Item 1.01. Results of Operations and Financial Condition.
EPI Health, LLC (“EPI Health”), as a fully consolidated subsidiary of Novan, Inc. (the “Company”), entered into an accounts receivable-backed factoring agreement with CSNK Working Capital Finance Corp. d/b/a Bay View Funding, a subsidiary of Heritage Bank of Commerce (the “Buyer”), effective December 1, 2022 (the “Agreement”). Pursuant to the Agreement, EPI Health will sell certain trade accounts receivable to the Buyer from time to time. The factoring facility provides for EPI Health to have access to the lesser of (i) $15 million (the “Maximum Credit”) or (ii) the sum of all undisputed receivables purchased by Buyer multiplied by 70% (which percentages may be adjusted by Buyer in its sole discretion), less any reserved funds. Upon receipt of any advance, EPI Health will have sold and assigned all of its rights in such receivables and all proceeds thereof. The proceeds of the factoring will be used to fund general working capital needs.
In connection with the factoring facility, EPI Health will be charged a finance fee, defined as a floating rate per annum on outstanding advances under the Agreement, equal to the prime rate plus 2.00%, due on the first day of each month. EPI Health will also be charged a factoring fee of 0.35% of the gross face value of any trade accounts receivable for each 30 day period after the trade accounts receivable is purchased. Buyer has the right to demand repayment of any purchased receivables that remain unpaid for 90 days after purchase (or 100 days in the case of certain wholesale customers) or with respect to which any account debtor asserts a dispute.
The factoring facility is for an initial term of twelve months and will renew on a year to year basis thereafter, unless terminated in accordance with the Agreement. EPI Health may terminate the facility at any time upon 60 days prior written notice and payment to Buyer of an early termination fee equal to 0.25% of the Maximum Credit multiplied by the number of months remaining in the term.
EPI Health has granted the Buyer a security interest in its accounts receivable, equipment, inventory, financial assets, chattel paper, electronic chattel paper, letters of credit, letters of credit rights, general intangibles, investment property, deposit accounts, documents, instruments, supporting obligations, commercial tort claims, reserves, motor vehicles, all books, records, files and computer data relating to the foregoing, and proceeds thereof, as more fully described in the Agreement, in order to secure the payment and performance of all obligations of EPI Health to the Buyer under the Agreement.
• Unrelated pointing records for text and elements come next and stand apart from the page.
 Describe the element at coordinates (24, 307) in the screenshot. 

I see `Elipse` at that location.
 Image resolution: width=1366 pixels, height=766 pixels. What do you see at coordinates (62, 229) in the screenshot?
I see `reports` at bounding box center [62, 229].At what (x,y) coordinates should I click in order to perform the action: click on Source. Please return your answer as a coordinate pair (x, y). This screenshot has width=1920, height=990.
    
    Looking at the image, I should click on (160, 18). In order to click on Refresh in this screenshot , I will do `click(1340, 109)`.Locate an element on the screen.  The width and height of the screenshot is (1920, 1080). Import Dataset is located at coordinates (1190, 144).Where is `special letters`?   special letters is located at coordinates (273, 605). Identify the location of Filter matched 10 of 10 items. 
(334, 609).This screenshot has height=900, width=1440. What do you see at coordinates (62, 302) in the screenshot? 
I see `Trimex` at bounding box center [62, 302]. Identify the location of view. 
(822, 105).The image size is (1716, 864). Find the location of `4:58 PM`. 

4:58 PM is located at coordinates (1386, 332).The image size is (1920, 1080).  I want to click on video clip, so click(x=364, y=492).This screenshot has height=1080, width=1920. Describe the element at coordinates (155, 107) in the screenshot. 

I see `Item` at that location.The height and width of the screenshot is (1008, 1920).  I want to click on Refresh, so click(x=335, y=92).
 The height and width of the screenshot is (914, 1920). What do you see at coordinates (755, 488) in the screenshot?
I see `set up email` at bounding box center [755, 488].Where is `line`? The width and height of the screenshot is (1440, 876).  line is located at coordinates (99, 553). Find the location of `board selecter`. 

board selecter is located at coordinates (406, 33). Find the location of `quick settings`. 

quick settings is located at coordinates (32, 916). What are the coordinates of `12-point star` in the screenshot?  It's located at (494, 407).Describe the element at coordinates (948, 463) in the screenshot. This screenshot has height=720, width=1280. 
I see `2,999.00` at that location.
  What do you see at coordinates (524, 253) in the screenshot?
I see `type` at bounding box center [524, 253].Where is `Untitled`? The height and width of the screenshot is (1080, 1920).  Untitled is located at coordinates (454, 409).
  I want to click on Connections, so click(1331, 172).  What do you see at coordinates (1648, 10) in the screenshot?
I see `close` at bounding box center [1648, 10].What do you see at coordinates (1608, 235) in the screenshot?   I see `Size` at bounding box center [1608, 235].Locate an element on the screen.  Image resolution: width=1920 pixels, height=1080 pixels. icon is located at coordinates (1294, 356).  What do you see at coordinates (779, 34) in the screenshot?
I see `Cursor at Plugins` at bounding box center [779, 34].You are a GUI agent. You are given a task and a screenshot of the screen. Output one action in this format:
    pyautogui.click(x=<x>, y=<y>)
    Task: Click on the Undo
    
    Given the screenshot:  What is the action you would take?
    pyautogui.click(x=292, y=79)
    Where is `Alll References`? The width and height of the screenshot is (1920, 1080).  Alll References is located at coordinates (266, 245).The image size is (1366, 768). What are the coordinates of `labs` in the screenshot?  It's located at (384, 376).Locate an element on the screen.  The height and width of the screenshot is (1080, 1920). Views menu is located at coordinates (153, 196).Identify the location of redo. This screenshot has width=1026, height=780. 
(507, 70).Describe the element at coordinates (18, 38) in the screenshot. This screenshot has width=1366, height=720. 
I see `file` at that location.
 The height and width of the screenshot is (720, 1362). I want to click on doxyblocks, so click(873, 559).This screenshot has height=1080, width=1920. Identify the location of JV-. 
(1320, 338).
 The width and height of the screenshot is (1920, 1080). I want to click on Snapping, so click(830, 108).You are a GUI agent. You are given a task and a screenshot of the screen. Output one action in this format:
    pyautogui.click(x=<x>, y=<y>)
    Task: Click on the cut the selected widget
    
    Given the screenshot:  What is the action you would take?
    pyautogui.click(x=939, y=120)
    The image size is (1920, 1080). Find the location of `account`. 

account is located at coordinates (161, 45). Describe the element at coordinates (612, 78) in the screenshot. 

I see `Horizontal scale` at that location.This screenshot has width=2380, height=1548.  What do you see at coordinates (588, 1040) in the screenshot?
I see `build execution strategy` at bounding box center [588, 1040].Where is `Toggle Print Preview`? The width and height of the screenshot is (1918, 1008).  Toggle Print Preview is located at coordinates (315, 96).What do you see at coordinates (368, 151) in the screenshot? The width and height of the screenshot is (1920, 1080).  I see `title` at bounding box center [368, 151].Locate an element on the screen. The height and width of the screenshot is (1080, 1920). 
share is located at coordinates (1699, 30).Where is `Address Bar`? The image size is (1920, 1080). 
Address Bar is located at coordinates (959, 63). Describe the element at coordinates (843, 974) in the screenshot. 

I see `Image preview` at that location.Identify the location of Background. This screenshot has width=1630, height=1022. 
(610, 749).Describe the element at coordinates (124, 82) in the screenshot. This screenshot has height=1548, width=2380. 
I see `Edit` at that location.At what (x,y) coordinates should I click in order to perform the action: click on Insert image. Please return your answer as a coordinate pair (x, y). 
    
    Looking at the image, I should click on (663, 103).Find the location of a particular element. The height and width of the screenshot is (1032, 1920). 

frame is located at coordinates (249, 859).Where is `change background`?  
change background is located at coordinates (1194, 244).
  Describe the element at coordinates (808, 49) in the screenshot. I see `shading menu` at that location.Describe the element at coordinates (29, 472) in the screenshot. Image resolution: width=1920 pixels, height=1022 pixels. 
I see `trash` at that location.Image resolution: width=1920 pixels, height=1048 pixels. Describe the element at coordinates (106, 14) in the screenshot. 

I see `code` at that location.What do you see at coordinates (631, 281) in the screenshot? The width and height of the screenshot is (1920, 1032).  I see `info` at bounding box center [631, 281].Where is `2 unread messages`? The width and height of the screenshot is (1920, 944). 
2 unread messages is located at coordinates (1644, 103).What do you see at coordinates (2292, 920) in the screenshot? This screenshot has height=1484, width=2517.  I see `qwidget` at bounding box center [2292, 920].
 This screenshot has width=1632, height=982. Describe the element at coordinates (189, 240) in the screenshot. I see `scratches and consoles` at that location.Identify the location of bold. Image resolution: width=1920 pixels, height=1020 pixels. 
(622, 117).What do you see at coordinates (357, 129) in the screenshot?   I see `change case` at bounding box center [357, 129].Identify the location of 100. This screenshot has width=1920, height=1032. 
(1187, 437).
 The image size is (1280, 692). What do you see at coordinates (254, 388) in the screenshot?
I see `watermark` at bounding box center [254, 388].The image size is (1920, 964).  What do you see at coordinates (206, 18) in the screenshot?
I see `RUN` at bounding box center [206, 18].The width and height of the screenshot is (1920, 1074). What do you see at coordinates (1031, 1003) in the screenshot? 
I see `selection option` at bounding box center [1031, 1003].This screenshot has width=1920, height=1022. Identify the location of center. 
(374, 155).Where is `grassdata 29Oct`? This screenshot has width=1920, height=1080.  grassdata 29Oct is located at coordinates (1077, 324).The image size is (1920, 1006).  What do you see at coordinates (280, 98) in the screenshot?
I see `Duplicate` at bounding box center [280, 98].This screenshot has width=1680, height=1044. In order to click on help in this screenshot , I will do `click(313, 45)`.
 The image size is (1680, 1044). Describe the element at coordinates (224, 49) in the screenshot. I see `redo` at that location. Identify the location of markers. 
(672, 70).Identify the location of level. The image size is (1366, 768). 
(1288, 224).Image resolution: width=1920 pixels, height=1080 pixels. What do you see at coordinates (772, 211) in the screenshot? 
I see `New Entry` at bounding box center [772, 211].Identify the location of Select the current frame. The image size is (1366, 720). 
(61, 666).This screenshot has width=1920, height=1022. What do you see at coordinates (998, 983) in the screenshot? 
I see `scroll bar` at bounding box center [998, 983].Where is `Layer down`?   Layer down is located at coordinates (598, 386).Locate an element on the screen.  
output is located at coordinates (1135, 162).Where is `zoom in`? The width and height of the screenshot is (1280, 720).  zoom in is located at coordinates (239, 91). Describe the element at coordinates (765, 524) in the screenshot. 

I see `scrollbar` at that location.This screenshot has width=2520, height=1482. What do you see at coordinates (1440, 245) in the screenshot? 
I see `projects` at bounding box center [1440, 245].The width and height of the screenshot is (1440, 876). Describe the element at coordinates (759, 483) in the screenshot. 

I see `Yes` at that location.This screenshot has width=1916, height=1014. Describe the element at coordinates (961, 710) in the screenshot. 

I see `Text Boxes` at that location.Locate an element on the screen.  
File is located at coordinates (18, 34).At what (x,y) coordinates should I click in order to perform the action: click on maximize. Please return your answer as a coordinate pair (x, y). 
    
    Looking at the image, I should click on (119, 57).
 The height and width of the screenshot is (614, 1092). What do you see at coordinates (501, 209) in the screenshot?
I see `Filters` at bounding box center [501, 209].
The Agreement also provides for customary provisions, including representations, warranties and covenants, indemnification, waiver of jury trial, arbitration, and the exercise of remedies upon a breach or default.
The Company is not a party to the Agreement, but in connection with EPI Health entering into the Agreement, the Company guaranteed payment and performance of all obligations of EPI Health to the Buyer under the Agreement pursuant to the terms of a Continuing Guaranty Agreement between the Company and the Buyer (the “Continuing Guaranty Agreement”).
The foregoing description of the Agreement is not complete and is qualified in its entirety by reference to the full texts of the Agreement and the Continuing Guaranty Agreement, which are filed as Exhibit 10.1 and Exhibit 10.2, respectively, to this Current Report on Form 8-K, and are incorporated herein by reference.
The Company issued a press release announcing that it had entered into the Agreement on December 2, 2022. A copy of the press release is attached hereto as Exhibit 99.1 and is incorporated by reference herein.